Пастер недоуменно смотрит на меня, но Рот отвечает на мой вопрос весьма прозаично, будто я спросила, который час.
— Если и разделял, то нам он их не высказывал. Как и своих политических взглядов. Мы бы не стали общаться с радикалом. Мы работали вместе в лаборатории непродолжительное время и не встречались за исключением того вечера в «Ша нуар». Доктор Пастер предложил нам пригласить его на прощальный ужин, после того как ему запретили работать в институте. Тогда он впервые появился перед нами в красном шарфе революционера. Тогда мы подумали, что это просто шутка. Как вам известно, большинство революций — это всего лишь праздная застольная болтовня в кафе. Но Нуреп в тот вечер завел разговор о политике, и мы решили поскорее завершить ужин.
— Что он говорил?
— Я уже точно не помню. Что-то вроде того, что богачи хотят, чтобы бедные оставались бедными, и покончить с этой несправедливостью можно, только избавившись от этих людей — отобрать у них богатства и разделить их поровну среди всех. Нас это очень удивило.
— Вот как? — Я ожидала услышать нечто иное — все это очень общо. Поэтому я решаю воспользоваться случаем и продолжить расспросы. — Он говорил что-нибудь об обществе «Бледный конь»?
— Нет. Я уже сказал, нас не интересовали его радикальные идеи, и мы постарались быстрее закончить ужин.
— Вы можете сказать, что он представлял собой как коллега по работе?

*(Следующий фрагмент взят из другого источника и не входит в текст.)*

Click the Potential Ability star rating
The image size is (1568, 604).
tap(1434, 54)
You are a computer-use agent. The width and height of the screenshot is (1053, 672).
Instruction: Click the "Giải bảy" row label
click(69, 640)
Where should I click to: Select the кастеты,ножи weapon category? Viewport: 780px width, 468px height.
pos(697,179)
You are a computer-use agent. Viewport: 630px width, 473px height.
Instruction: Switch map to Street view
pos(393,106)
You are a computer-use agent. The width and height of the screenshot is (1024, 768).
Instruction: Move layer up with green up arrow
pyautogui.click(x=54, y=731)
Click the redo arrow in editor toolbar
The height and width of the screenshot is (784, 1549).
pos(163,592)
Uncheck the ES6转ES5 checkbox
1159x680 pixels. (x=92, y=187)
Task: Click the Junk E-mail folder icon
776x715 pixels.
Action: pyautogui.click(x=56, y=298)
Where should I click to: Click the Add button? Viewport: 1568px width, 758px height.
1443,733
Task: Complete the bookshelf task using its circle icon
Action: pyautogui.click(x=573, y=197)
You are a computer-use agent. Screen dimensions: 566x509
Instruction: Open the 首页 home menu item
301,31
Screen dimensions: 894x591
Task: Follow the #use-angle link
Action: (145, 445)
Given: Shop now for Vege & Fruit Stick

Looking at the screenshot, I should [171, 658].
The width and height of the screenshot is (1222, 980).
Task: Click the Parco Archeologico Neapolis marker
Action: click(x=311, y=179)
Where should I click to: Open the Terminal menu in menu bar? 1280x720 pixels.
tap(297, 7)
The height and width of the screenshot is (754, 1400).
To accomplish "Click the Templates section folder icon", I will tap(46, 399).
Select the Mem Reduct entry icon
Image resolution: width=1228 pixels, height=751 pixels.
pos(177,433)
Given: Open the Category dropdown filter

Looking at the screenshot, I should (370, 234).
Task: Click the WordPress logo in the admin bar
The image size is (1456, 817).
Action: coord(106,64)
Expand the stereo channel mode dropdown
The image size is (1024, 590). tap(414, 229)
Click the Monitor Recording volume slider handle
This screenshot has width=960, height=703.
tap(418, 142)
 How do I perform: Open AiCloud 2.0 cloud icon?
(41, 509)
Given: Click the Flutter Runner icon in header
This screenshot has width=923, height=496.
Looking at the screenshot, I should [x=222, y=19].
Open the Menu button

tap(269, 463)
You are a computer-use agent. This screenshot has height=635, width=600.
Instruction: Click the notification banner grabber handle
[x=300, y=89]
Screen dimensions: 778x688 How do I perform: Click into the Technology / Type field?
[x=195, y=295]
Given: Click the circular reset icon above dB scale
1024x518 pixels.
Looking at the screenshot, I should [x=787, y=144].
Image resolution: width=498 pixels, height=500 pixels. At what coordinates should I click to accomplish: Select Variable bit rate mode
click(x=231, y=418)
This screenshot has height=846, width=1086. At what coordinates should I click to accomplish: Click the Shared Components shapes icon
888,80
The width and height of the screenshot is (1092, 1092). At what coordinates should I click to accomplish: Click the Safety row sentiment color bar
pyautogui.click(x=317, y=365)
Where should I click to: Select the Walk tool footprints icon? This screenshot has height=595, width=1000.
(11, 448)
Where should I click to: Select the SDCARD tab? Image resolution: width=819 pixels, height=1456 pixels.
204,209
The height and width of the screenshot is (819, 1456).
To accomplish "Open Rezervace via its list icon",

— У меня сложилось впечатление, что, в сущности, он был компетентным и умелым исследователем, однако не разбиравшимся досконально в методологических тонкостях и не очень начитанным в своей области в силу того, что новшества медленно доходят до России.
— Он хорошо говорил по-французски?
Рот улыбается.
— Гораздо лучше, чем вы, мадемуазель, и я. Принять за парижанина его нельзя было, но, как многие образованные русские, он говорит на литературном французском языке с не большим акцентом, чем провинциалы.
— А с каким акцентом говорите вы, позвольте вас спросить? — интересуется Жюль.
— С эльзасским.
— Мне повезло, что у меня такой ассистент, — говорит доктор Пастер. — Его звал к себе в Берлин Кох, но его эльзасская душа тяготеет к Франции, а не Пруссии.
— Когда вы последний раз видели Нурепа? — спрашиваю я.
Рот с досадой вскидывает руки:
— Мадемуазель, я же говорил: в тот вечер в «Ша нуар».
— Еще кто-нибудь из сотрудников института работал с ним? Кто мог знать больше о нем?
— Только я.
— И тот другой, что на картине, — поправляет Рота Пастер. Тень пробегает по его лицу. — Но он не сможет помочь вам. Это Рене Груссе, молодой человек, который умер от лихорадки. Тогда он был студентом-практикантом, а не штатным сотрудником.
Гнетущая тишина повисает в воздухе. Я, как всегда, нарушаю ее:
— В какой области работал Нуреп?
— В области взрывчатых веществ, — отвечает на мой вопрос Жюль. — Химическое оружие, насколько я знаю Артигаса. Этот дьявол пытается создать какое-то чудовищное оружие, которое сделает войну ужаснее, чем она есть. Он считает жизни на деньги, что может заработать, уничтожая эти жизни.
Выражение на лицах Пастера и Рота подтверждает слова Жюля.
Меня же удивляет его тон. В его голосе слышится гнев. Не тот, что вызывает абстрактная несправедливость, а гнев сугубо личный и неистовый.